Mille e mille gli spunti che nascono dalle riflessioni di Rotelli. Ricchissime.
Lo sguardo, costante, è sulla società tutta… sullo lo sviluppo di strategie per una salute mentale comunitaria e territoriale, che passa attraverso lo spostamento del centro dell’interesse dalla sola malattia, alla persona e alla disabilità sociale… sulla necessità di ri-abilitare la ri-abilitazione… sulla città che deve sapere accogliere chi ancora purtroppo oggi tende a isolare e rinchiudere… su quello che è stato fatto, quello che ancora è da fare, sugli ostacoli, le strategie…

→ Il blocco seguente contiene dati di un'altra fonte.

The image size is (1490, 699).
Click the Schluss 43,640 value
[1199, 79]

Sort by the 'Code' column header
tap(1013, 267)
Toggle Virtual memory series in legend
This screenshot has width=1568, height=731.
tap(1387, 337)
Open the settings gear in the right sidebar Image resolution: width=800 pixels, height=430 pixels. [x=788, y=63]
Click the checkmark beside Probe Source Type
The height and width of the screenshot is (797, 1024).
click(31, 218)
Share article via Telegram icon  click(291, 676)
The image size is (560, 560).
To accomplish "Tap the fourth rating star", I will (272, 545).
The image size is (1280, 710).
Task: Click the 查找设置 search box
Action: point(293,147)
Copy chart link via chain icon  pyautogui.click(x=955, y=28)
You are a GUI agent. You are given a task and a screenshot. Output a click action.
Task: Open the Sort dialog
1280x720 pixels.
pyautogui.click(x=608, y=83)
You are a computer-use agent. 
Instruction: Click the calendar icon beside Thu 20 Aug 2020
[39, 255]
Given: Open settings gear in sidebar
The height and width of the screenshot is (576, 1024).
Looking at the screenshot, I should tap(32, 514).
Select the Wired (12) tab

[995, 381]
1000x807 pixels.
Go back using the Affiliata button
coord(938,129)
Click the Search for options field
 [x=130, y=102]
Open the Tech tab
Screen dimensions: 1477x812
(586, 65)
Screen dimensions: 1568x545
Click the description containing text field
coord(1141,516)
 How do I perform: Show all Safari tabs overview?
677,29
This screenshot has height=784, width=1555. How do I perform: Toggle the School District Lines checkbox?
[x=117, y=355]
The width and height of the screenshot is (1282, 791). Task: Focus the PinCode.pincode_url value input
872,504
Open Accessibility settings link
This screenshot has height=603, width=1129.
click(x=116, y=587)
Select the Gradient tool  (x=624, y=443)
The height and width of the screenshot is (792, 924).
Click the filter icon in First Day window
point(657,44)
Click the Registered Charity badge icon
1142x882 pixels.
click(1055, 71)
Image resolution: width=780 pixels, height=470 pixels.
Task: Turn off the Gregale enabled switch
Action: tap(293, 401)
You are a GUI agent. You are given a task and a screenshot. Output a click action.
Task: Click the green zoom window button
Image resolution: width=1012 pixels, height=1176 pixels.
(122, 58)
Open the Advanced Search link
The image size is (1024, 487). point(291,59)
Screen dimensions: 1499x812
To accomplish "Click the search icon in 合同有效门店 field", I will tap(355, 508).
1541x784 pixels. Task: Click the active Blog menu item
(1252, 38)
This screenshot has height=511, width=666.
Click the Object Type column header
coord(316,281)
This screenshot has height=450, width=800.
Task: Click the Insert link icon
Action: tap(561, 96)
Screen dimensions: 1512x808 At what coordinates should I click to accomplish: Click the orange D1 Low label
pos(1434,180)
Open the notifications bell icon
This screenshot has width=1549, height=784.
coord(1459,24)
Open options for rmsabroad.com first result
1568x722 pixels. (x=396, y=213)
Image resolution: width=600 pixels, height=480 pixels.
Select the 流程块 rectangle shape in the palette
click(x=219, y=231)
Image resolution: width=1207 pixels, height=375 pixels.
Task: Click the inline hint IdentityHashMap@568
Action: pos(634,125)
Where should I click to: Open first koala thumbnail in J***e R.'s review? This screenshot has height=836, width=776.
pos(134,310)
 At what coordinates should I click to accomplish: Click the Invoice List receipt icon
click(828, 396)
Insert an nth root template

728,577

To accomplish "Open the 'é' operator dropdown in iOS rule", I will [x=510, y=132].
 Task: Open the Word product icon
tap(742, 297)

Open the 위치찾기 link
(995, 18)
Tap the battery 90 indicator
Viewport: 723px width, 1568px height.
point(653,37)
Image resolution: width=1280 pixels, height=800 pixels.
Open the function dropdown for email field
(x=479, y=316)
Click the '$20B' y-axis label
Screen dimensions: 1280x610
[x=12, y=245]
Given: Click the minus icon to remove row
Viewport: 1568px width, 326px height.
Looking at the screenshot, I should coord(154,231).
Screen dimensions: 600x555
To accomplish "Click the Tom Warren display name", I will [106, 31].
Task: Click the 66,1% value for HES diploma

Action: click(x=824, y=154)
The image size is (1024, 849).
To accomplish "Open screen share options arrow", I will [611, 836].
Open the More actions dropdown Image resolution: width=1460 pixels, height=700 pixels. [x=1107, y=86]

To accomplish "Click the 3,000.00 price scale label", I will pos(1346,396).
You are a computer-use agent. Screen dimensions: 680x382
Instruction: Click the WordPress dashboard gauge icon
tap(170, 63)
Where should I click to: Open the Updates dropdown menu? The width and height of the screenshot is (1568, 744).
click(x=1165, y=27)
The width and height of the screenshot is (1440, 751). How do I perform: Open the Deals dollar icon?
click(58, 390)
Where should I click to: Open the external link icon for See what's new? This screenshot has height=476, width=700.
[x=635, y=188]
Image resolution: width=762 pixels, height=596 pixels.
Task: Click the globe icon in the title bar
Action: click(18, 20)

Attualissime rimangono le riflessioni sui luoghi dove la democrazia è assente, che “in un paese autenticamente democratico” non dovrebbero esistere. Eppure, quanti ancora ne costruiamo, noi così bravi a escludere, invalidare, rinchiudere. Travestiti da luoghi di redenzione, di sicurezza, di cura, persino…
Passa, lo sguardo di Rotelli, anche attraverso la storia delle nostre carceri, come pure attenzione alle carceri sempre ne ha avuta Basaglia. Nell’84 scriveva che “da più parti si riconosce ormai che il carcere non si riformerà dal suo interno dietro le mura. Tanto meno potrà cambiare se dietro le mura ritornerà il silenzio”. E le tristi cronache di questi giorni, le immagini delle violenze subite dai detenuti nel carcere di Santa Maria Capua Vetere, ne sono attualissima oscena riprova. Perché dietro le mura (ed è il titolo di uno scritto del ‘92) non possono che nascere mostri.
Fra l’altro si interroga, Rotelli, anche sull’architettura, che, scriveva trent’anni fa, è architettura intorno alla pericolosità. Non so se ci sia oggi da qualche parte un’architettura del ritorno alla vita. Se siano state pensate “panchine di neve” che si sciolgano in fretta…
Mentre “i folli continuano a costituire la minoranza più oppressa del mondo”. E sembra cosa vera ancora oggi, come il fatto che la 180 “qualcuno lavora per realizzarne i principi, qualcuno per combatterla, qualcuno pur aderendovi la svuota di senso”.
E la pronuncia di una ben triste verità. La verità di “questo paese capace di fare ottime leggi sulla carta e poi stravolgerle nella realtà”. Il pensiero torna alle cinquemila rose mancanti…
“Le rose che non ci sono parlano di quando qualcuno vorrà accusarti di quel che hai fatto, mentre tu vorresti accusare tutti di quello che non hanno fatto”. Che purtroppo è ancora storia dell’oggi.
Ma l’invito, dalla prima all’ultima pagina, è ad andare avanti, a fare, affondare le mani nella realtà della vita, e mai fermarsi.
L’invito è ancora a piantare rose, se come recita la poesia citata di Gianni D’Elia… “Cosa può fare una semplice rosa/ Contro la guerra infinita? / Nient’altro che essere vita/ Contro la vita tradita…”. E non è affatto poco.